According to Jewish tradition, Noah, like Abraham, is impotent at the time the covenant is established. God clearly knows that Noah and Abraham are both impotent at the time the covenant is established, such that they can't fulfill a covenant commandment to "be fruitful and multiply" in the natural, normal, pre-senescent way?

And just here we see why both Rabbi Hirsch and I too can both be correct in our exegesis since whereas Isaac is born irregardless of Abraham's senescence, Canaan too is born irregardless of Noah's senescence. Canaan's birth, like Cain's before him, rescinds the covenant before it's even given birth to the firstborn of creation (Messiah).

In the Jewish tradition, Noah (who was impotent at the time the covenant was established, ala Abraham), becomes so distraught at his impotence, and thus his inability to fulfill the covenant, that he starts making wine and becoming drunk and disorderly. So Ham hatches a plot with Naamah (Noah's wife) to uncover her nakedness (a biblical term speaking of sex) so that Noah will think he has impregnated Naamah (his wife).
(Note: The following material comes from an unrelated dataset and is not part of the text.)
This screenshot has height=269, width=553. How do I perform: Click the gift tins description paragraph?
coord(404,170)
This leads to the birth of the nephilim-child Canaan in the likeness of Cain and the nephilm who contaminated the daughters of Seth, returning mankind to the same problem that existed prior to the Flood.

Ergo the need for Abraham to ratify the covenant Noah and Ham screwed up with the birth of Canaan (in the likeness of Cain).
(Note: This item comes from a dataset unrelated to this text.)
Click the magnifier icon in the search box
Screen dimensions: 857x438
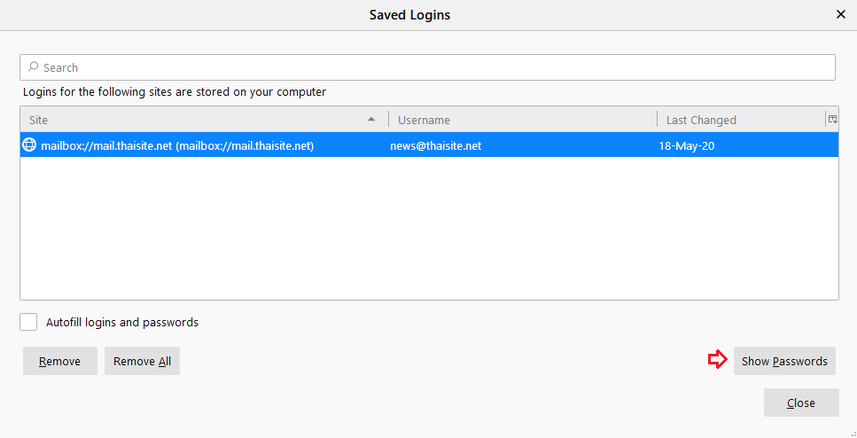click(34, 67)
For the covenant intended for Noah to be fulfilled by Abraham, Sarah needs to have a child despite the fact that Abraham is impotent. She needs to give virgin birth to the first Jew.

So important is the fact that Sarah, unlike Naamah, must conceive a child in the way God originally intended, without phallic-sex, without mixing genes and DNA, that although God establishes the same covenant with Abraham that Noah screwed up, God this time establishes the sign of the covenant as Abraham taking a knife to the phallus so that neither Abraham, nor you or I, get confused about what God intended for Noah, and Abraham, i.e., that a human being give birth without mixing DNA, or genes, so that the product of the birth is not a hybrid (nephilim) of any kind, but a basal-shoot, an asexual Sprout (Isaiah 11) out of the original root of humanity: pre-lapsed, pre-gendered, Adam.